Terminé la carrera con muy buenas calificaciones. En los últimos dos cursos casi todas mis notas eran sobresalientes y matrículas de honor. Esto, por desgracia, no significaba que ya hubiese empezado a dominar de verdad las lenguas de Grecia y Roma, sino que mi capacidad para descifrar textos con ayuda del diccionario, así como mi intuición para adivinar los textos que iban a caer en los exámenes, habían alcanzado su nivel máximo.
En efecto, según pasaba el tiempo y maduraba mi capacidad intelectual, empecé a comprender que los textos que los profesores ponían en los exámenes (me refiero a los exámenes con diccionario) solían coincidir con aquellos que en los manuales de literatura señalaban como más significativos de cada autor. Así que comencé a prepararme los exámenes, no sólo traduciendo los textos que se nos mandaban en clase (estos seguro que no caían), sino estudiando también por mi cuenta unos cuantos textos más de cada autor, seleccionados por su especial relevancia. El resultado fue que, en más de una ocasión, el texto propuesto para el examen yo ya lo había preparado antes en casa, por lo que contaba con una considerable ventaja a la hora de realizar mi traducción.

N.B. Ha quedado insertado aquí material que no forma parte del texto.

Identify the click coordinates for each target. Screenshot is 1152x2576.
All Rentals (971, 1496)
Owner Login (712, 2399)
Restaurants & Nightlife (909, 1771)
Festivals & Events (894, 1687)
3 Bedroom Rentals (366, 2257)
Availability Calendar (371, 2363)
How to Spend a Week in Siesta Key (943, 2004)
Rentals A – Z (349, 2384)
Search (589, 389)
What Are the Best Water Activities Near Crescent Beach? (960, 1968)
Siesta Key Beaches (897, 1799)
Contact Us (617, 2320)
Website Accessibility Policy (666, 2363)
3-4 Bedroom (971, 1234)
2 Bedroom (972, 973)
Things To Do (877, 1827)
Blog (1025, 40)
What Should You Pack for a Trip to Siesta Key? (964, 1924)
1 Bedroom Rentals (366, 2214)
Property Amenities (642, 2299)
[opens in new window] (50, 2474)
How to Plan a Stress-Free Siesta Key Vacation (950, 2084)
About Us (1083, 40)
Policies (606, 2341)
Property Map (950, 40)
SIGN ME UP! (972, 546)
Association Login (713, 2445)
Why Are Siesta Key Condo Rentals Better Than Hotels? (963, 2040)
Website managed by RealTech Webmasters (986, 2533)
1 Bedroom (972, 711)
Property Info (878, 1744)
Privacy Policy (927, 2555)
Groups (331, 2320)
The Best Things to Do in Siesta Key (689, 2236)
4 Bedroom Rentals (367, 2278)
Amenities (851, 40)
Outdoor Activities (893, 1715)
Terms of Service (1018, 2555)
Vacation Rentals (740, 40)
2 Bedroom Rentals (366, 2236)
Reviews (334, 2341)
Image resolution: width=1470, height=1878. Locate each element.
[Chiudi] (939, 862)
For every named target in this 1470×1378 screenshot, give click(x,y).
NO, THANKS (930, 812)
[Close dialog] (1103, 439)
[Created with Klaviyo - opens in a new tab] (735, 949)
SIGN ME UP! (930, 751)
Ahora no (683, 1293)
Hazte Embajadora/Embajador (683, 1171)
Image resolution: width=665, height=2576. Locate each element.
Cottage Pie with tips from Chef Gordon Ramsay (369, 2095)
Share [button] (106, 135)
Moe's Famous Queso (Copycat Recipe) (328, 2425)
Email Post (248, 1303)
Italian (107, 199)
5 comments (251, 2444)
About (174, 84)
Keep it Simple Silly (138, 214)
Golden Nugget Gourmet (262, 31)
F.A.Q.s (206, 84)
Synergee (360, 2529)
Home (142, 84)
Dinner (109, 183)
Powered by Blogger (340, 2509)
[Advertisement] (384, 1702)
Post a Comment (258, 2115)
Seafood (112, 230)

A pesar de ello debo decir que no todas mis buenas notas se debieron a esta triquiñuela, y en más de una ocasión, realmente realicé una buena versión de textos que no había visto nunca, gracias a mi ya muy perfeccionada técnica de descifrado.
Sea como fuere, matrículas y sobresalientes aparte, tras ocho años de estudios de latín y griego (dos en el Bachillerato y seis en la facultad) yo, alumno número dos de mi promoción (el número uno era mi buen amigo Juan José Carracedo) seguía siendo incapaz, no ya de hablar en latín o griego (eso ni se me pasaba por la cabeza que fuera posible, de hecho ¿cuándo había visto hacer algo así a alguno de mis profesores?) sino, ni tan siquiera de escribir dos líneas correctas en esas lenguas, o de traducir una página cualquiera sin sufrir como un condenado a galeras. Y sé perfectamente (porque lo he hablado con él) que lo mismo le sucedía a mi amigo Juanjo. Imagínense cuál debía ser la situación de los compañeros que habían terminado con un expediente mucho menos brillante.
Recuerdo que una vez, cuando ya empezaba yo a olerme el pastel (debía ser a finales del tercer curso), le pregunté a una profesora de griego con la que tenía muy buena relación: “¿Cuándo llegaremos a poder leer griego de forma fluida?” A lo que ella, con la condescendencia de quien responde a un niño que, sin saberlo, ha preguntado una impertinencia, contestó: “¡Uy! A eso se llega cuando ya llevas muchos años dando clase…” En aquel momento di la respuesta por buena, aunque algunos años después (cuando ya era yo mismo profesor) comprendí que si uno no había aprendido de verdad latín y griego durante la facultad, tampoco se debía esperar que esto sucediese por el hecho de dar clase con el mismo método con el que no habías llegado nunca a aprender nada, por muchos años que a ello le dedicases.
En otra ocasión, debía de estar yo en cuarto o quinto de carrera, me encontré en la Casa del Libro, en la sección de Lingüística, a un chico algo mayor que yo y que estaba haciendo el Doctorado, o incluso andaba ya de profesor ayudante, no estoy seguro. No sé cómo a mí se me ocurrió preguntarle si él ya era capaz de leer libros en latín y griego, a lo que me respondió, después de muchos circunloquios, que en latín, algo podía, pero que en griego definitivamente no, que eso era imposible, y que él no conocía a nadie que fuese capaz de hacer algo así. Me dejó alucinado.
Lo cierto es que durante mis seis años en la Universidad no conocí a ningún profesor que nos hablase nunca en latín o griego en sus clases o que hiciese algo distinto a explicar temas de gramática y comprobar la traducción de los textos que nos había mandado el día anterior. Ignoro si alguno de estos profesores era capaz de hablar fluidamente latín o griego antiguo. De ser así, lo disimulaban muy bien.